私のバイトでは、月に何回か順番でトイレ掃除をやることになっています。

もちろん男性女性別々でトイレ掃除を行います。

学生の時から(小・中・高)トイレ掃除が結構好きだったので、たいして苦ではなかったのです。



私の当番の日がやって来ました。閉店間近、私はいつも通り女子トイレの掃除に

取りかかりました。すると本日男子トイレの掃除係りの中田(仮名)さんが、


「みさき、ちょっと悪いけど、男子トイレの床、磨かなくていいから、水だけ流しといて。」


と頼まれました。


バイトの新人ですし、中田さんとはよく話すので、

「いいですよ。」と軽く引き受けたのです。


女子トイレの掃除を後回しにし、先に男子トイレからしてあげようと思った私は、

男子トイレをこっそり視察してみました。誰かいて、ごめん、見えちゃったあはん。

とか言えないじゃないですか。だから慎重に視察。

やはり閉店間近だからなのか、男子トイレには誰もいませんでした。


男の人が女子トイレに入るととってもドキドキするようですが、

女の人だって男子トイレに入るのはドキドキするもんです。


そして、道具入れを豪快に開け、ホースを引っ張り出し、勢いよく水を流します。

もうバイトも終わるので鼻歌なんかも混じっていたかもしれません。

そして、個室に水を流そうとしたその時、

一つの個室が開きません。
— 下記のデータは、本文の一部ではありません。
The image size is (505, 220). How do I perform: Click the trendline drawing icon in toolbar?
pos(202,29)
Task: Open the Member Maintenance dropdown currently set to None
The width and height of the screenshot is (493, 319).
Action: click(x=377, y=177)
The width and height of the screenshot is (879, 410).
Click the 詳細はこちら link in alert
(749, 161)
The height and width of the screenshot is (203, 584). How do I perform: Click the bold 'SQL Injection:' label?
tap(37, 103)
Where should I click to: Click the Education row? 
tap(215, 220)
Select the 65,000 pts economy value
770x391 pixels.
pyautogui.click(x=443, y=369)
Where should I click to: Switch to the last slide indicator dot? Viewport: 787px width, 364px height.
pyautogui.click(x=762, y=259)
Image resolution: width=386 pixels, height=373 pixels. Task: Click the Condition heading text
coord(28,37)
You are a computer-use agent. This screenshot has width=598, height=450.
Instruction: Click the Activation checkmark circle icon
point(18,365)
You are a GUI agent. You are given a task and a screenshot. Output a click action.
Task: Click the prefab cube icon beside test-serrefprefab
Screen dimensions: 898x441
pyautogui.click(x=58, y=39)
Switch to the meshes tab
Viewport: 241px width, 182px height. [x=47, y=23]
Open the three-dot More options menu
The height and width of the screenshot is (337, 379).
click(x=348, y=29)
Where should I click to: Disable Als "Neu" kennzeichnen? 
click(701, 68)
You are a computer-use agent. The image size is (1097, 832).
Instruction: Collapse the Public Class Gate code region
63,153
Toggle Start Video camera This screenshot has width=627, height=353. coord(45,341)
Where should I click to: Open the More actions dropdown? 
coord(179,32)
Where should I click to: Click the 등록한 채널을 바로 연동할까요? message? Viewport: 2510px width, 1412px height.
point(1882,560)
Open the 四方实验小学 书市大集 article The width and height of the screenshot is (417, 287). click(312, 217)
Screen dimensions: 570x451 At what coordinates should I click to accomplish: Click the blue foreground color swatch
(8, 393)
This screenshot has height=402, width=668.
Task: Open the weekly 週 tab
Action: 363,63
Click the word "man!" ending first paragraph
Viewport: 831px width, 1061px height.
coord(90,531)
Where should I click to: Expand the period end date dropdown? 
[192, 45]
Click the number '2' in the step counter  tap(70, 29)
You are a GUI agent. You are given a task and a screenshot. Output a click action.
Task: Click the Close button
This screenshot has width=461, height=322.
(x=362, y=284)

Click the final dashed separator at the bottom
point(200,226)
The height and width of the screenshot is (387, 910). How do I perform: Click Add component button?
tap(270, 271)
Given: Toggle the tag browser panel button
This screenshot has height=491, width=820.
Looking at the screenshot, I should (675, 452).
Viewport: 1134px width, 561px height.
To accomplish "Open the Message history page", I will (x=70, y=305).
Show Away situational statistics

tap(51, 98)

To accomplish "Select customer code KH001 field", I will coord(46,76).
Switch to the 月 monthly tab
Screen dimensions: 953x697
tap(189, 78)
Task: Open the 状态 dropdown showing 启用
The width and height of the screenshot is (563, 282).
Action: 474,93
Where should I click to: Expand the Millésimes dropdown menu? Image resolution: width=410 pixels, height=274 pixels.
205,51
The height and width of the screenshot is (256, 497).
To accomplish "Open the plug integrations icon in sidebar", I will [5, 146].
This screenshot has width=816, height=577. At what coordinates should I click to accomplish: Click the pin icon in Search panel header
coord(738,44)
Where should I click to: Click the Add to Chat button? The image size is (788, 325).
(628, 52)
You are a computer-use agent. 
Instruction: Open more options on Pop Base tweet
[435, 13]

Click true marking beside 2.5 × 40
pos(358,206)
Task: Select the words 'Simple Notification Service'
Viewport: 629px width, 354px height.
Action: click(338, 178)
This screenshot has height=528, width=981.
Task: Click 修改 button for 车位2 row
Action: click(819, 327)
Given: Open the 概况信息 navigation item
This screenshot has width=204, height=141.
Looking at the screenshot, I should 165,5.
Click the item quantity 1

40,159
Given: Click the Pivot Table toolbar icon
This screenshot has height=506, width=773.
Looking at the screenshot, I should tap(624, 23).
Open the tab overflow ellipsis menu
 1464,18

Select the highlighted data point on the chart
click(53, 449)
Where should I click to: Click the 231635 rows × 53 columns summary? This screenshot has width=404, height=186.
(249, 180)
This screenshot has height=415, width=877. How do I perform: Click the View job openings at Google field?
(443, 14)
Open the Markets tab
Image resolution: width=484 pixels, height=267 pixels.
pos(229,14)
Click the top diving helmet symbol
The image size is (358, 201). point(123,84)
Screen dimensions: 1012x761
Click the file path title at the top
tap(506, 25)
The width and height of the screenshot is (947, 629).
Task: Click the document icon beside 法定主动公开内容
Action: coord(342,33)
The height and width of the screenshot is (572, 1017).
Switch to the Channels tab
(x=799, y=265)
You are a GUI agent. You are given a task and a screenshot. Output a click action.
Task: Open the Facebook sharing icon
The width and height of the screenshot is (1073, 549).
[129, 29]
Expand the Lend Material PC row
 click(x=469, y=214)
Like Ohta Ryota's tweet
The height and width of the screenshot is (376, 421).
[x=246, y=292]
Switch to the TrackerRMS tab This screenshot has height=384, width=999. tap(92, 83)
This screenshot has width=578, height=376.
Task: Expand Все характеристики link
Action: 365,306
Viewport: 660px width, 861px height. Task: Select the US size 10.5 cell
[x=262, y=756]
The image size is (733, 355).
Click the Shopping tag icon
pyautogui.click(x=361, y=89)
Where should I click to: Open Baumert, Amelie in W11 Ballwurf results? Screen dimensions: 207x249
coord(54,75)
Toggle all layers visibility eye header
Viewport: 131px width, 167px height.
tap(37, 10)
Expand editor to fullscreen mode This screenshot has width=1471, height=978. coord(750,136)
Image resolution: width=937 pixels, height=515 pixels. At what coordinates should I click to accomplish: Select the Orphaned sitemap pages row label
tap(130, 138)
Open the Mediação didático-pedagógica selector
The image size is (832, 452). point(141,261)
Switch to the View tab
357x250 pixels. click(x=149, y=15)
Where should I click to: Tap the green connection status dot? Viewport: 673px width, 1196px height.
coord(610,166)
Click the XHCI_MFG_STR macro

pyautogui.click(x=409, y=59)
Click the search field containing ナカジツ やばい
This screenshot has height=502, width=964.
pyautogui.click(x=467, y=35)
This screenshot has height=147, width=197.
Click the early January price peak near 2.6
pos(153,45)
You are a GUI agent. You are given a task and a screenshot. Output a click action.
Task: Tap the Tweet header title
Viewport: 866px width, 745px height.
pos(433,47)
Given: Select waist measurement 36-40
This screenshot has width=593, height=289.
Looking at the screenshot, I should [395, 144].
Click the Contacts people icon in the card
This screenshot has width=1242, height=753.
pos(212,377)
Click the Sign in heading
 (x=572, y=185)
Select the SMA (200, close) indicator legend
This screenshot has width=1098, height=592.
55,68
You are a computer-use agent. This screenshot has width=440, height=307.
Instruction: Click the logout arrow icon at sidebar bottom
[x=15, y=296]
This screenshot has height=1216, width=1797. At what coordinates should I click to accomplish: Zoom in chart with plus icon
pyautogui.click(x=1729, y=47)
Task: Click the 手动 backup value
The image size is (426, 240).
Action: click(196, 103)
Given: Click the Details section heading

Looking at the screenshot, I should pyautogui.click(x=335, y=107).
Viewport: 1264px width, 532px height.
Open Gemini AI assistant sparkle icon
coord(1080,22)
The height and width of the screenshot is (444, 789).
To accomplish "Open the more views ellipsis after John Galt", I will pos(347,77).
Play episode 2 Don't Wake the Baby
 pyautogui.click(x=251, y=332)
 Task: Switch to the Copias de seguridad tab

押しても引いてもだめ。壊れてるのかなとドアを

ガタガタさせようとして、ドアを改めて見たところ、

鍵がかかっているようで、ドアには人がいることを示す、赤い●になっていました。

さらに、追い討ちをかけるように、中から咳払いが聞こえました。

私は一瞬にして凍りつきました。

そして、「す、すいません」

と言って、ホースを片付け、急いでトイレを後にしました。


数分後、トイレを覗くと、男子トイレはホントに誰もいなくなっていました。

そしてそれを中田さんに話すと、


「・・・・とまあ、こんな感じで、私怒られるかと思いましたよ。」

「そりゃびっくりするな。でもまあ恥ずかしくて、クレームもこないだろ」

「ですよね。男子トイレにまさか女の子がいるなんて思いませんもんねぇ。」

「それにしても、お前ちゃんと確認しろよ。」

「はぁ、でもまさか個室にはいないだろと余裕かましてたんですよ」

「でもまあ、閉店間際だしだいたい人はおらんわな」


ともうすっかり笑い話的な感じで私は中田さんと別れ、家路に着いたのです。


次の日、元気よくバイトに行った私は、店長に呼び出されました。


「みさきちゃん、これはちょっとデリケートな問題なんだけど、
 
 昨日、トイレ掃除で床に水流したでしょ?その時お客様がいたよね?」

「はい。いたみたいですね。気づかずに水流しちゃって。」

「今日ね、そのお客様だと思うんだけど、電話があって、

 『人がせっかく気持ち良くう○こしてんのに、水流しやがって、しかもドア

 を開けようとしたやつがおる。どうなっとんじゃ。』っていうクレームが

 きたんだよ。それで、中田かと思って聞いたら、みさきちゃんだって言うも

 もんだから。」

「(中田ぁ〜ちょっとはかばえやっ)は、はい。私です。怒ってました?」

「ま、まあね。でもお客さんも恥ずかしかったのかなぁ?それ言ったらすぐ

 電話切ったよ。今度から気をつけてね。しかし、まさかねぇ?クスクス」


っと店長にデリケートな問題だからとお叱りを受け、しかも失笑されました。


その日店ではその話でもちきりとなり、その日から私は男子トイレ立ち入り禁止になりました。